Yol boyunca hiç sıkılmadık. Sahil şeridi boyunca yavaş yavaş manzarayı izleyerek devam ettik yolumuza. Giresun yakınlarında karnımızın acıktığını farkedip, biraz atıştırıp çay içilebilecek bir yer aradık. En sonunda "Tirebolu" diye bir yere gittik. Zaten yol boyunca gördüğümüz reklam tabelaları sürekli bize kilometreleri saydırarak hedefe ulaştırdı.
Mekan çok güzel görünüyordu ama arabadan iner inmez sıcaktan beynim durmuş olacak ki mekana dair hiç bir fotoğraf çekmemişim =(( İlk gözüme çarpan şey ise işletmede 1 tane erkek çalışan bile olmaması!!! Tüm servis elemanları tek tip giysi giymişler ve hepsi de üniversitede okuyan genç kızlardı. Nerden mi biliyorum? Girişken anne sohbetinden!

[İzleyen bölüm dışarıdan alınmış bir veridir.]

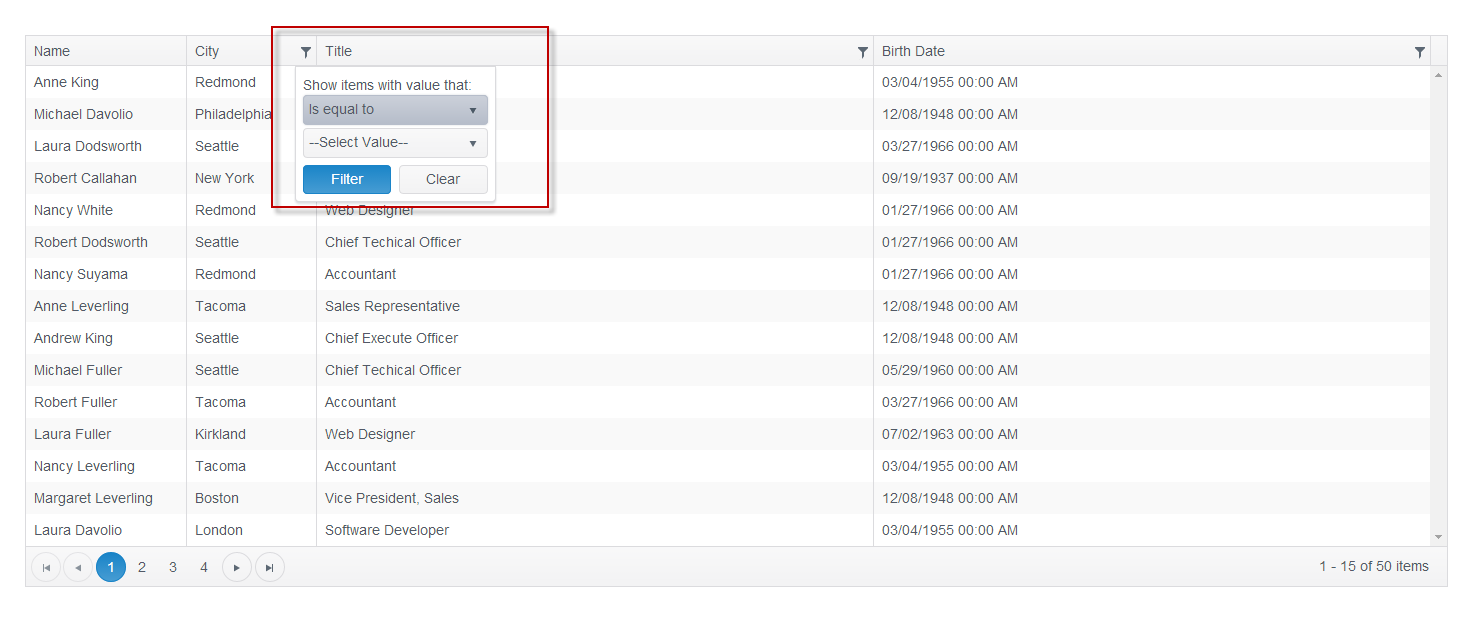Go to the previous page arrow
Viewport: 1481px width, 625px height.
[78, 567]
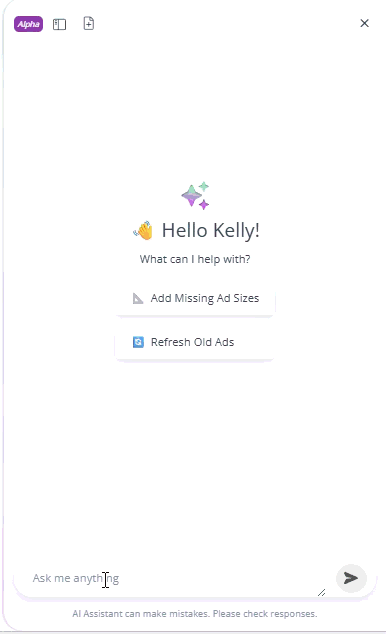Click the AI Assistant can make mistakes notice

[195, 613]
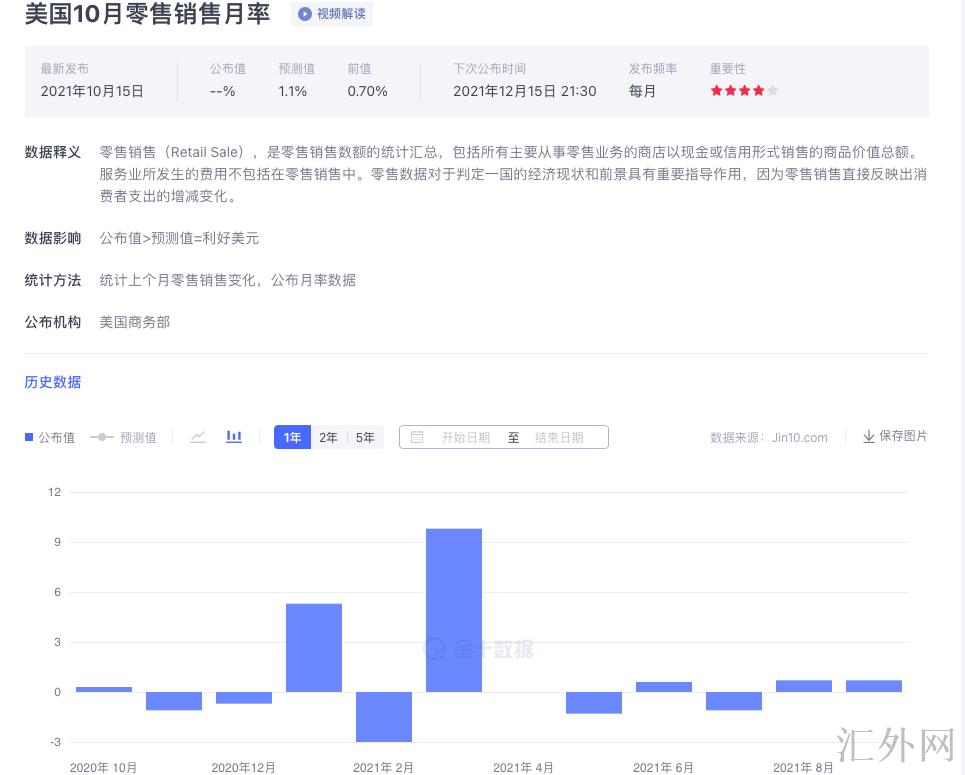
Task: Click the negative -3 bar at 2021年 2月
Action: tap(384, 716)
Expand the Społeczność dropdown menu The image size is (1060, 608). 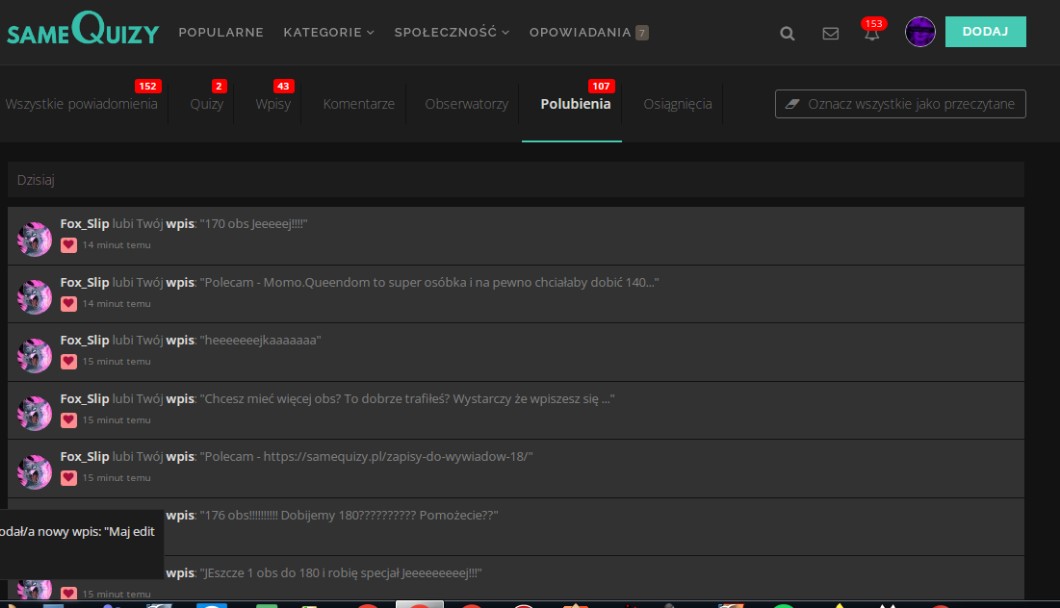tap(451, 32)
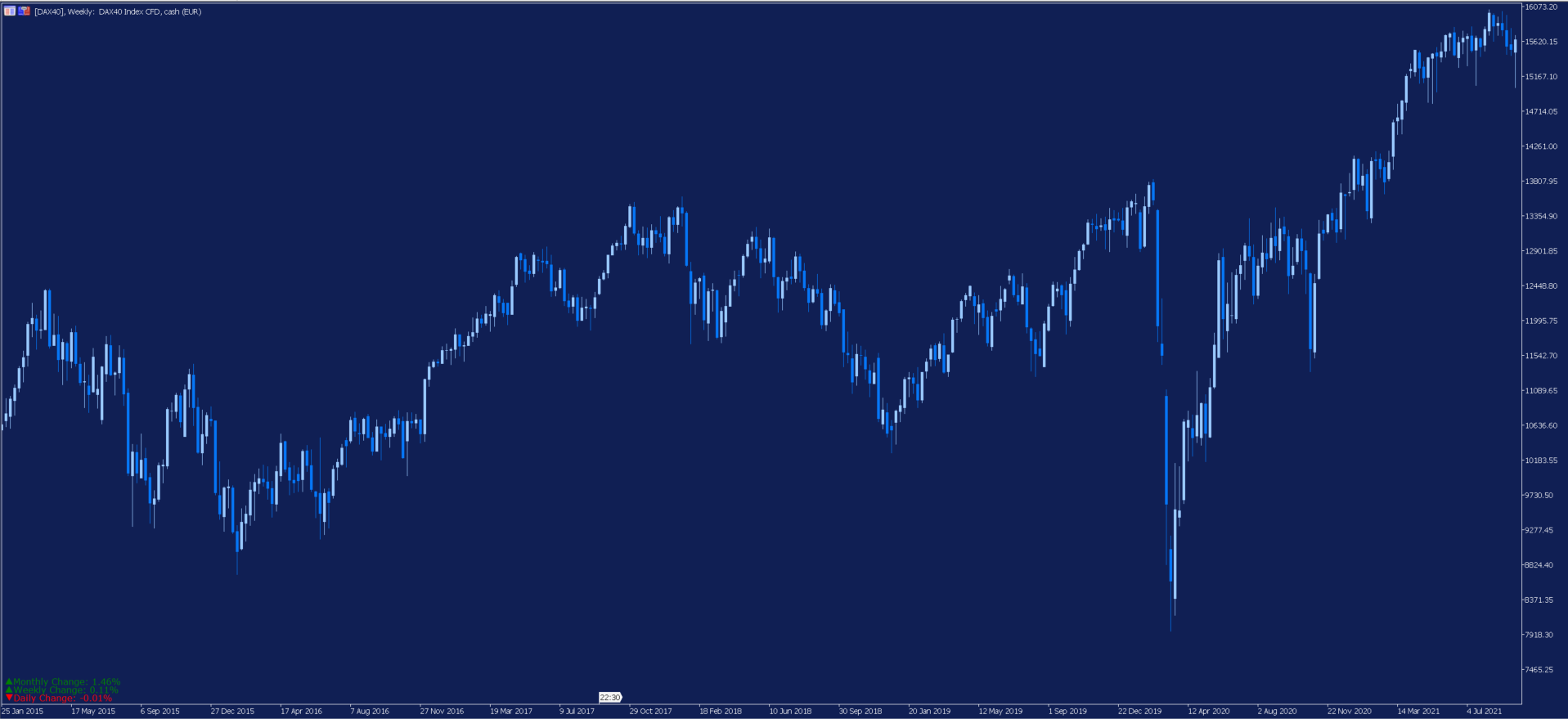Image resolution: width=1568 pixels, height=719 pixels.
Task: Click the 22 Dec 2019 date on the time axis
Action: pos(1139,711)
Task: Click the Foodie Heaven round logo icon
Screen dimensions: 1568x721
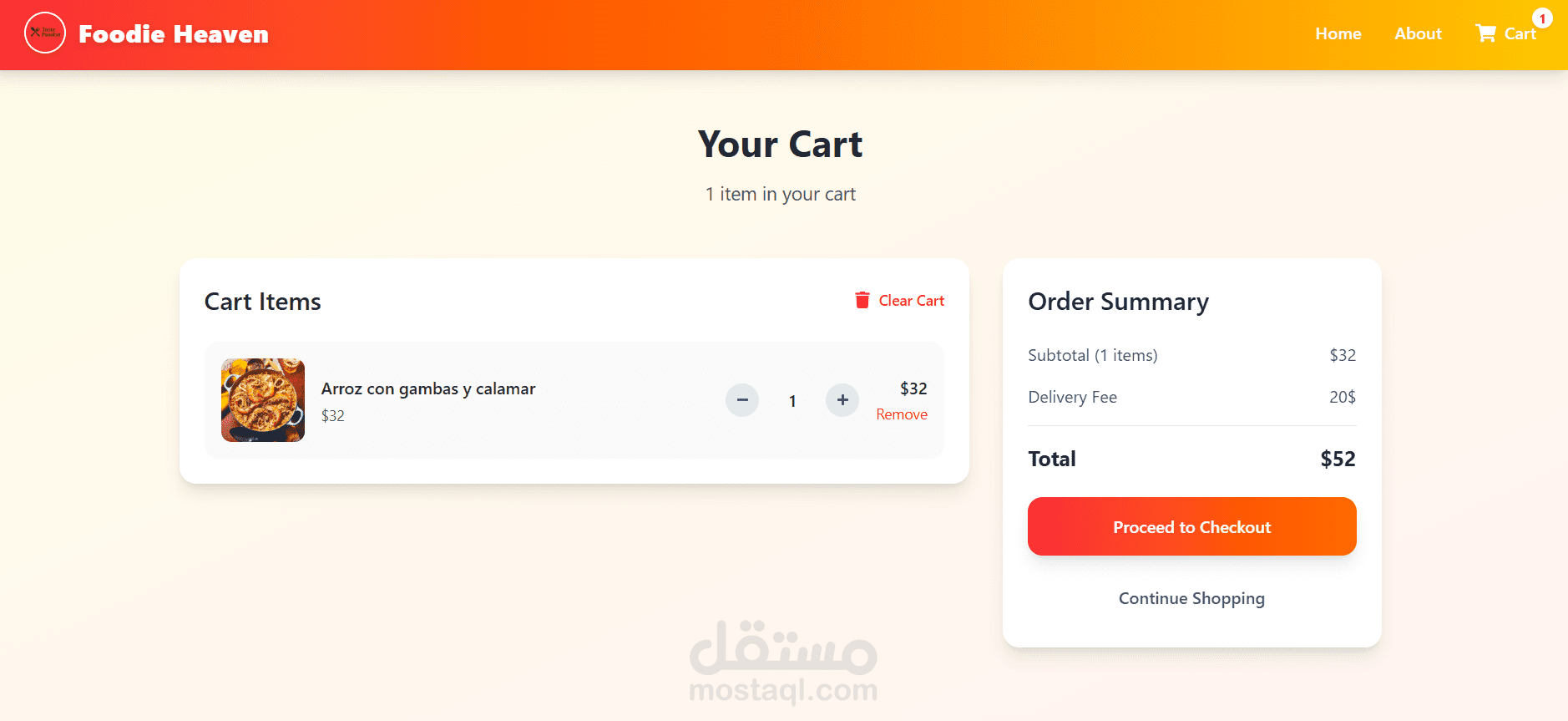Action: pyautogui.click(x=45, y=33)
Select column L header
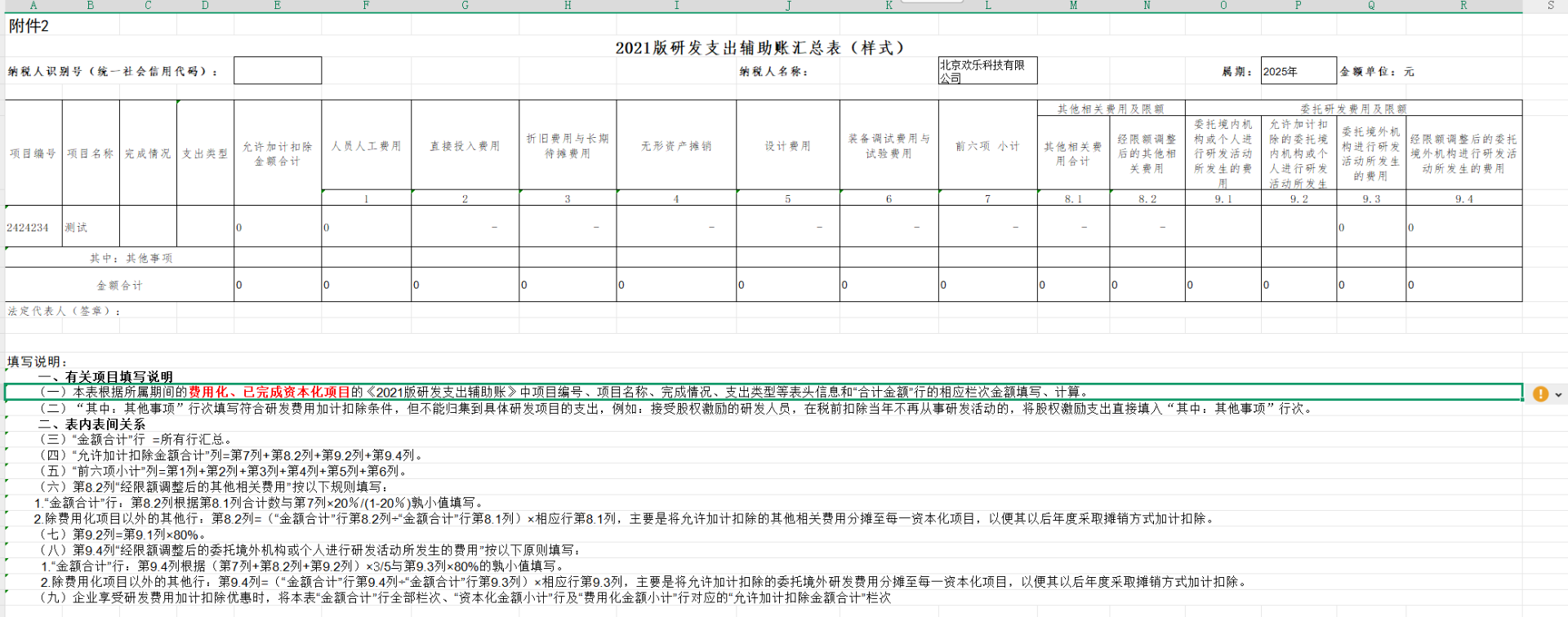Screen dimensions: 1568x617 (x=987, y=6)
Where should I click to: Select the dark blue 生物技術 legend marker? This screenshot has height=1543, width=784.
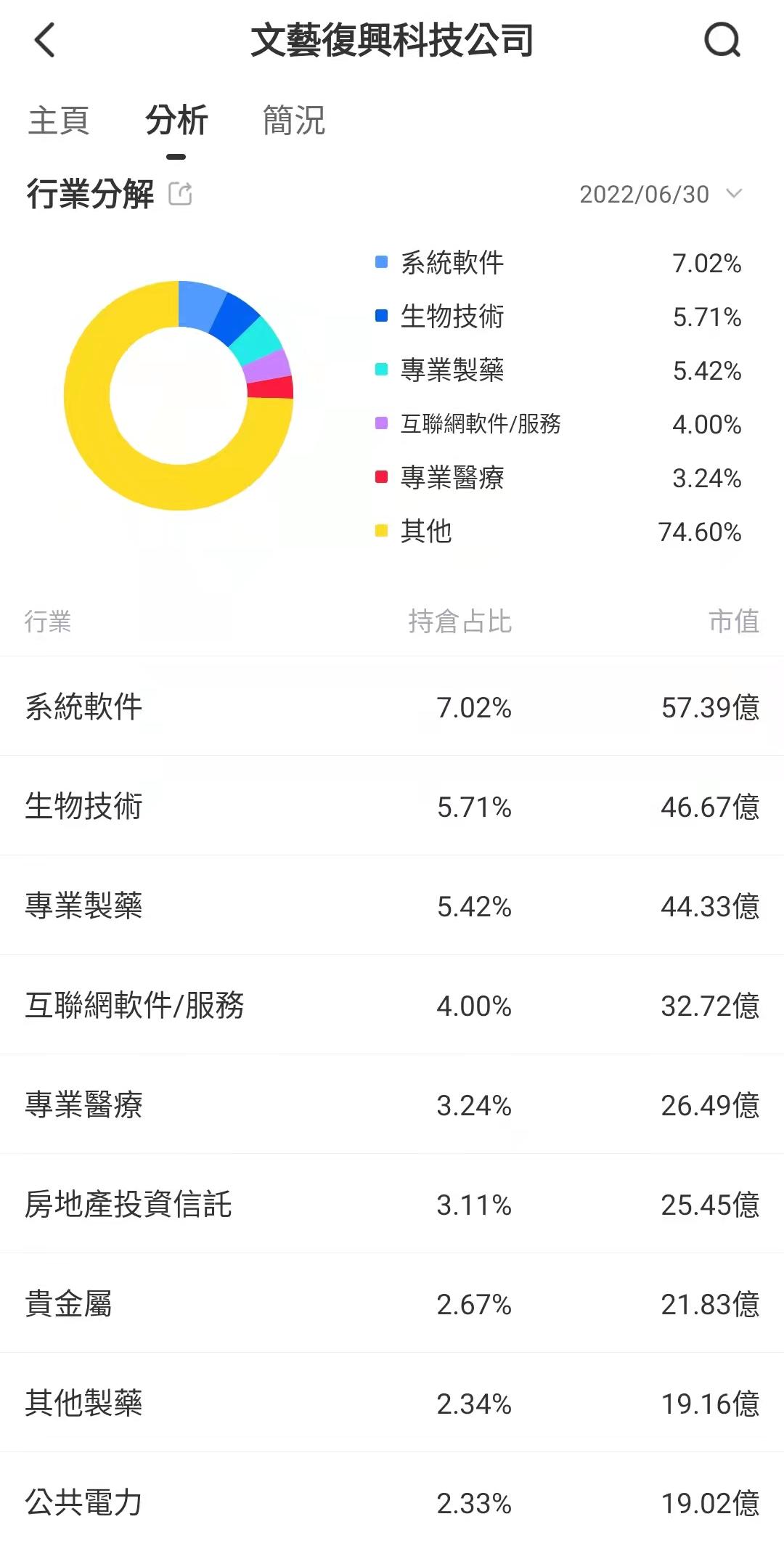pos(380,317)
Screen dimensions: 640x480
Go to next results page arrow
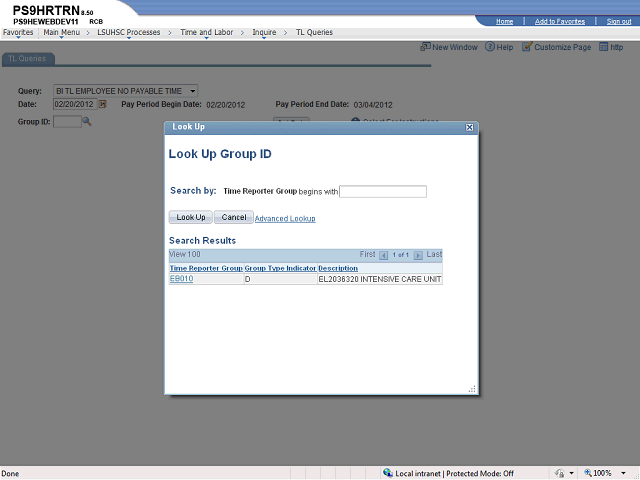418,256
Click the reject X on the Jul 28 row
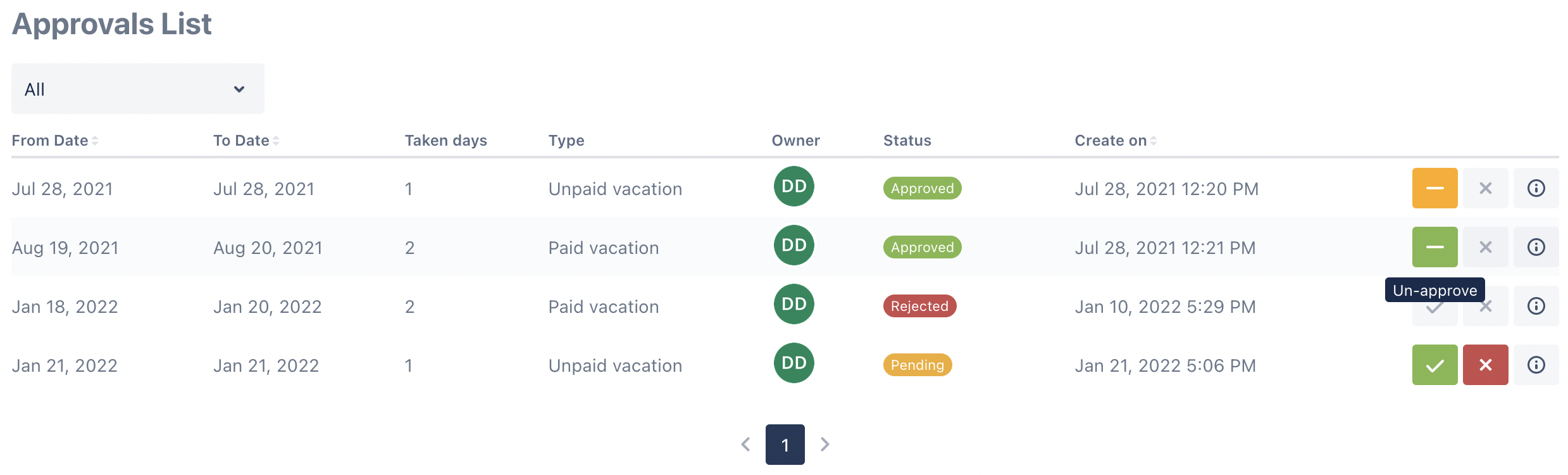The height and width of the screenshot is (475, 1568). [x=1485, y=188]
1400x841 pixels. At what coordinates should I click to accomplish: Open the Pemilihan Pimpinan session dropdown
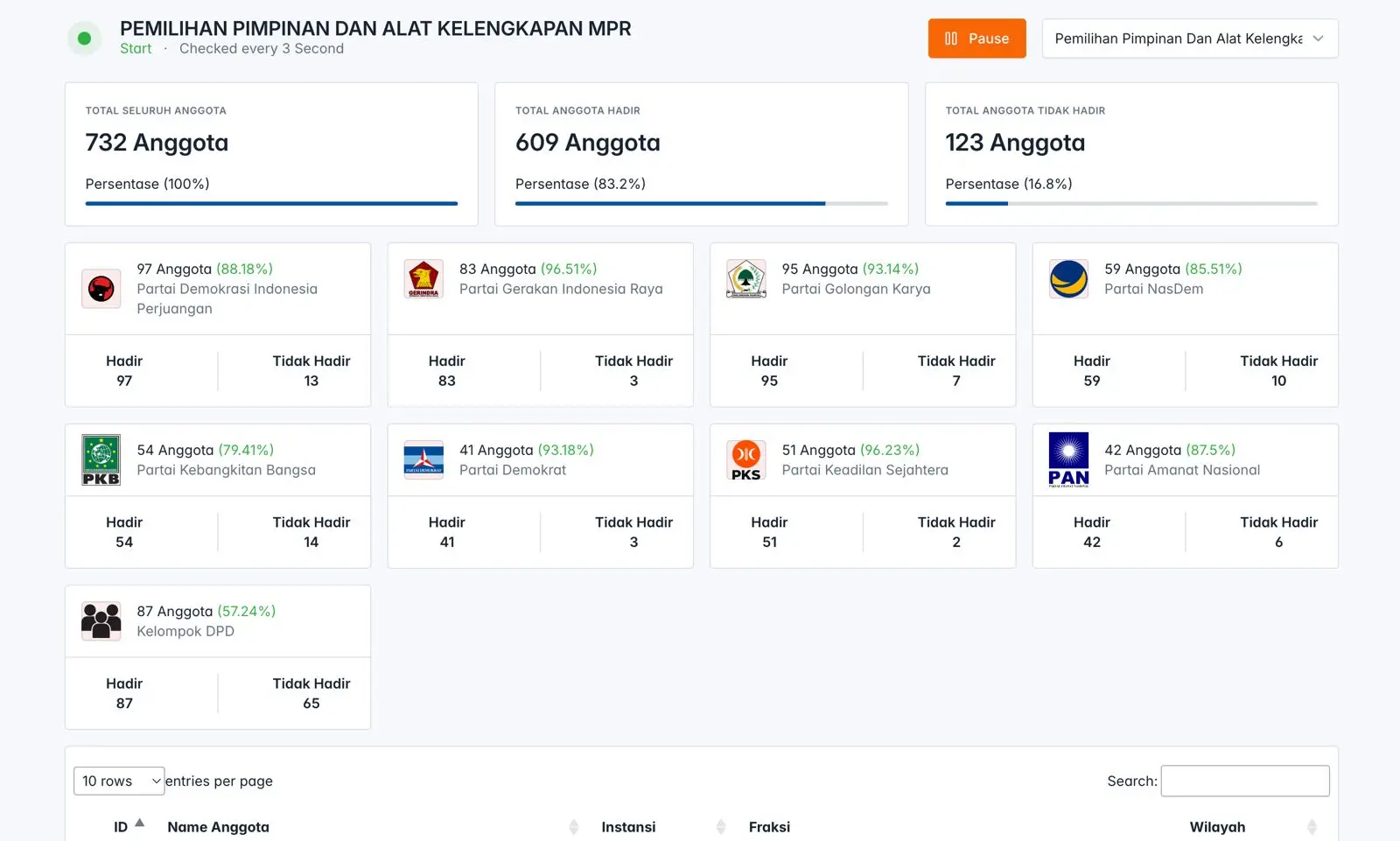click(1189, 39)
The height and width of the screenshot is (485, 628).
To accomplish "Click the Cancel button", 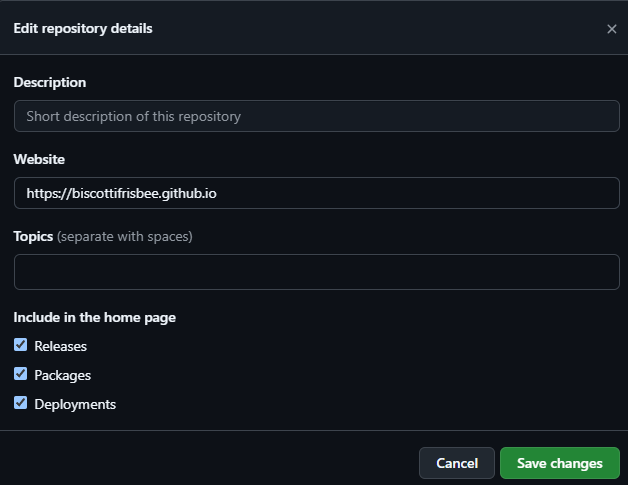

Menüyü uzun uzun inceledikten sonra (ki tek sayfa bir şeydi), 4ümüz de "kuymak" yemeye karar verdik. Aslında o anda hiç kuymak yiyesim yoktu. O sıcakta o kadar yağı ve tuzu kaldıracak güçte değildim... Fakat televizyonda o kadar çok abuk subuk gurme programı izledim ki karadenize gidip de "kuymak" yiyen! Çok özendim onlara ve bunu yerinde yemeliyim dedim. Yanına da 4 kişilik semaver istedik. O sıcakta buharı üstünde semaver istemek ne kadar akıl karıydı bilemiyorum ama, çayın tadı gerçekten de harikaydı! Zaten orada da öğrendim ki Tirebolu çayı ünlü bir şeymiş!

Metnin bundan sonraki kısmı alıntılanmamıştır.